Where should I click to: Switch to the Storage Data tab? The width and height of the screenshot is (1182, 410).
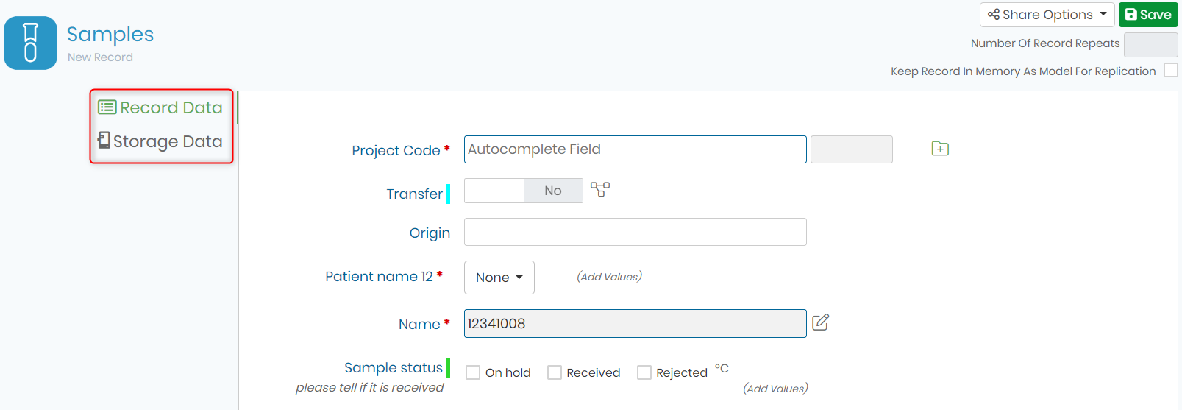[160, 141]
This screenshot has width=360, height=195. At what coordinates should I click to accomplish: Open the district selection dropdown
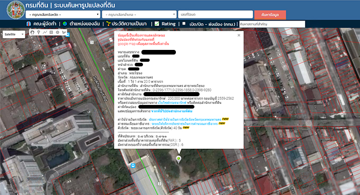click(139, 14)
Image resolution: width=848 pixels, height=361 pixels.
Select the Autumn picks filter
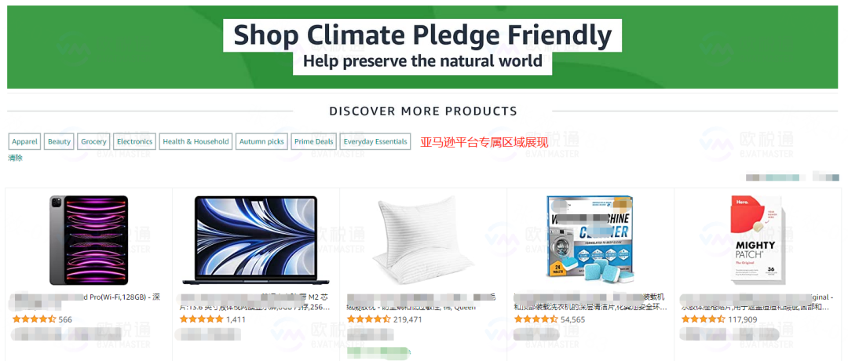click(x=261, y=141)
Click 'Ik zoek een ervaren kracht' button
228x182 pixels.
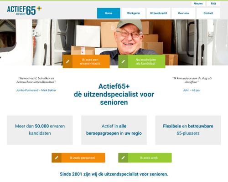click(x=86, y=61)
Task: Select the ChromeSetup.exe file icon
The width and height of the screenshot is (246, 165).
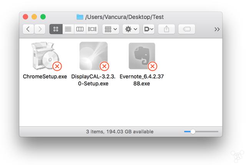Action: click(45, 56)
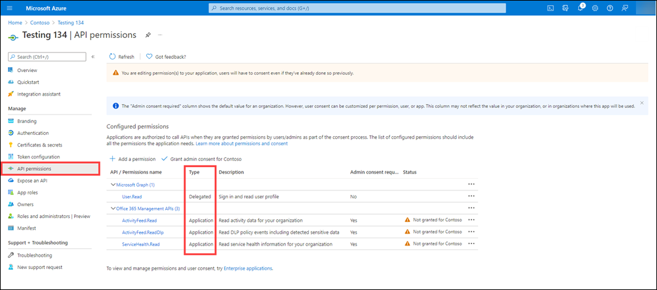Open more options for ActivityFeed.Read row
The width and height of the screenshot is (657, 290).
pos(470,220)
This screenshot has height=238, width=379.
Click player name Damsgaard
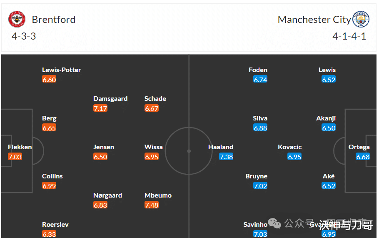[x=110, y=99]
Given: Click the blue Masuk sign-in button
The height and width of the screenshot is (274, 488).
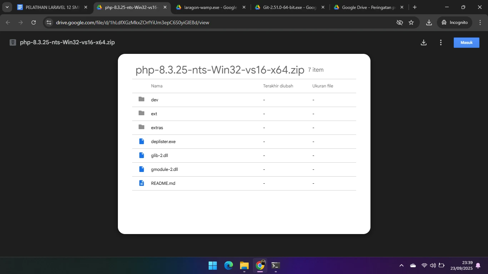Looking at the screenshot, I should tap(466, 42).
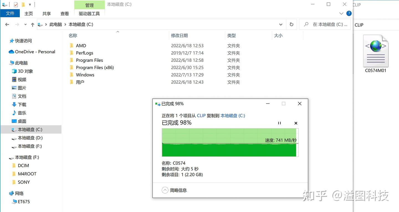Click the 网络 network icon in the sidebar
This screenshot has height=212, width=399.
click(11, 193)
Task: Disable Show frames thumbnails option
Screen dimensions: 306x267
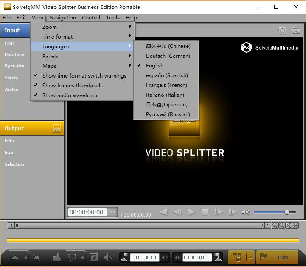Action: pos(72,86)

============

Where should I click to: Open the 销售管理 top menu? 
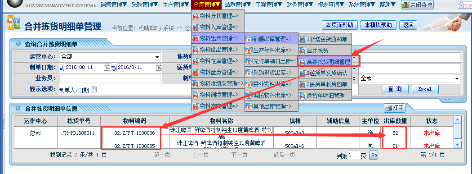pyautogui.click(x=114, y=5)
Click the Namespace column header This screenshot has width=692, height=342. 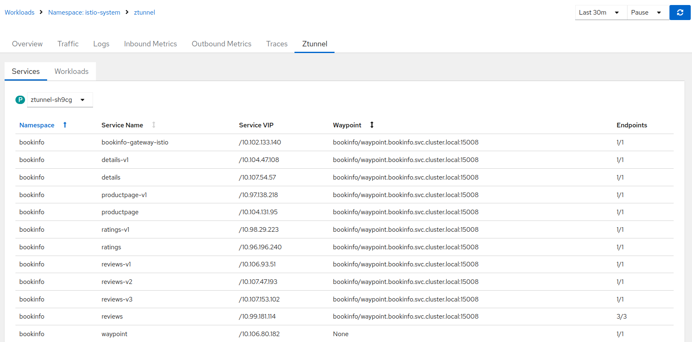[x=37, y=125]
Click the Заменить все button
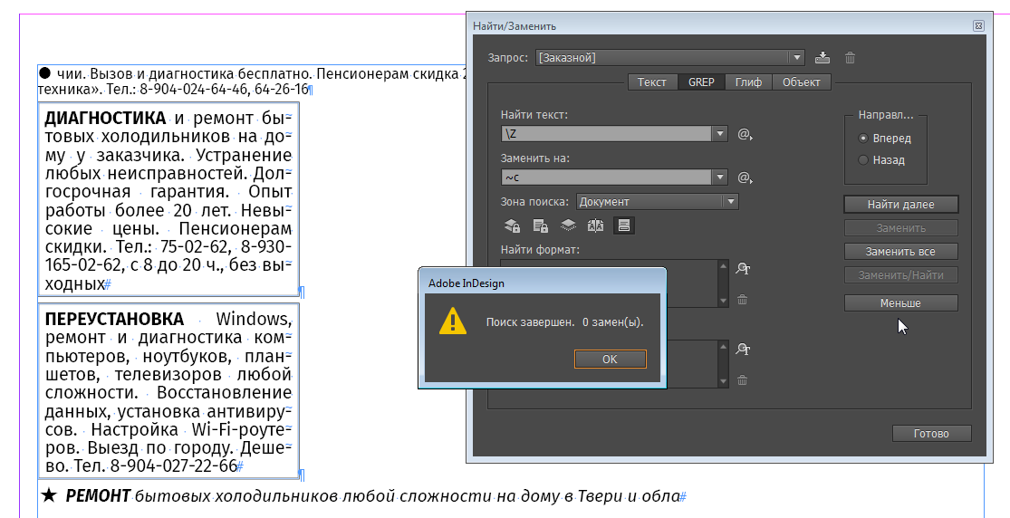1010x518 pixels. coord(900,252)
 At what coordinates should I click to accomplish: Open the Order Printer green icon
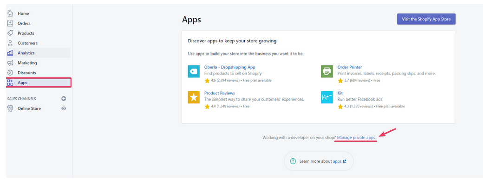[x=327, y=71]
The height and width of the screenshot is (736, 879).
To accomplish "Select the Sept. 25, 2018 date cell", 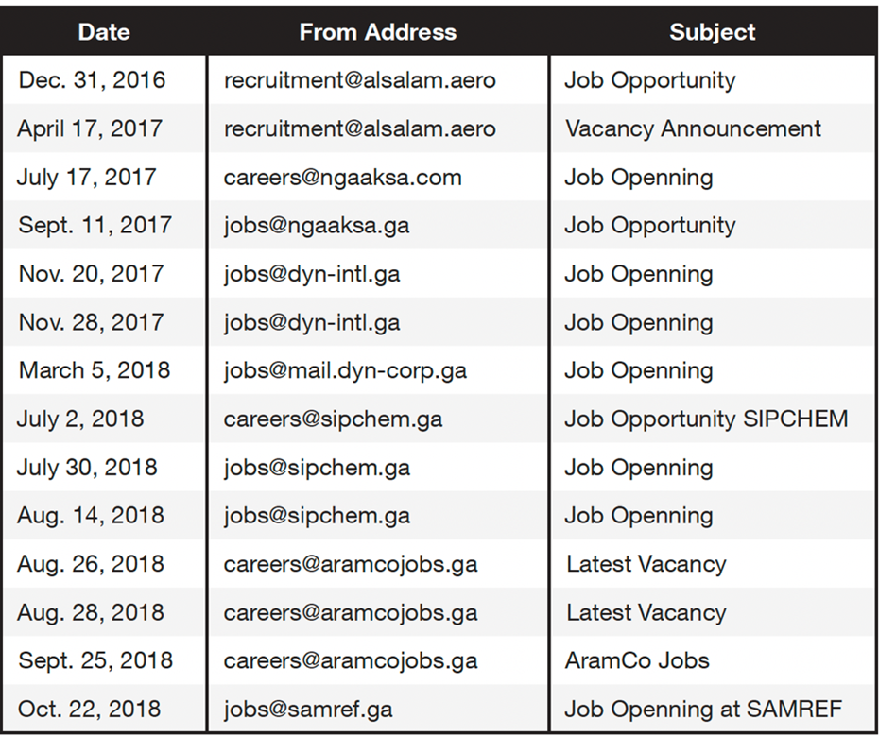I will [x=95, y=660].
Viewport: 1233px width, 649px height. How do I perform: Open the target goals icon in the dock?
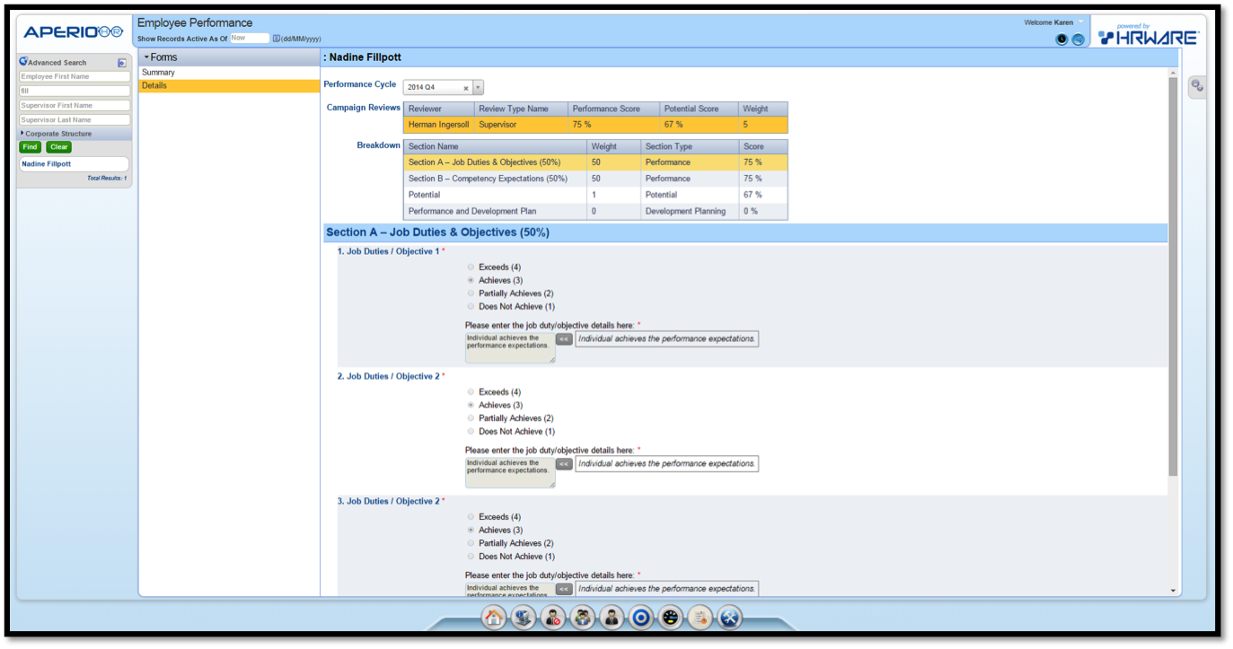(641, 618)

============

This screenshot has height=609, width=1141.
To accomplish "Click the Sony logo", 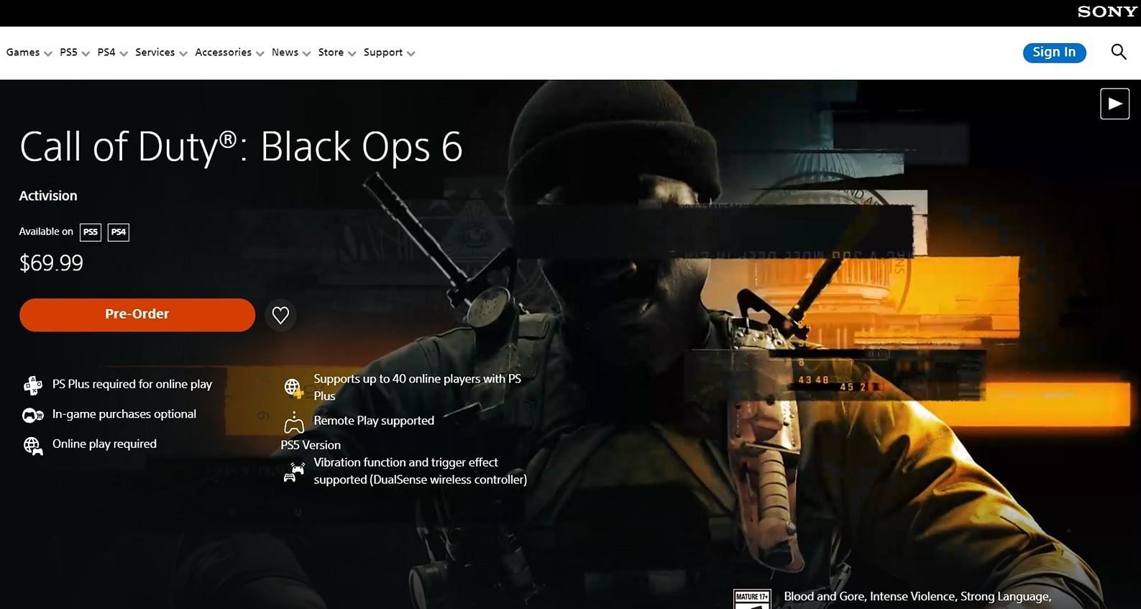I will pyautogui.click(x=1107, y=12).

============

Read through the lines above and collect those that contain the string "Task".

### ANSWER FOR THIS EXERCISE
Task: Select the ChromeSetup.exe file icon
Task: Disable Show frames thumbnails option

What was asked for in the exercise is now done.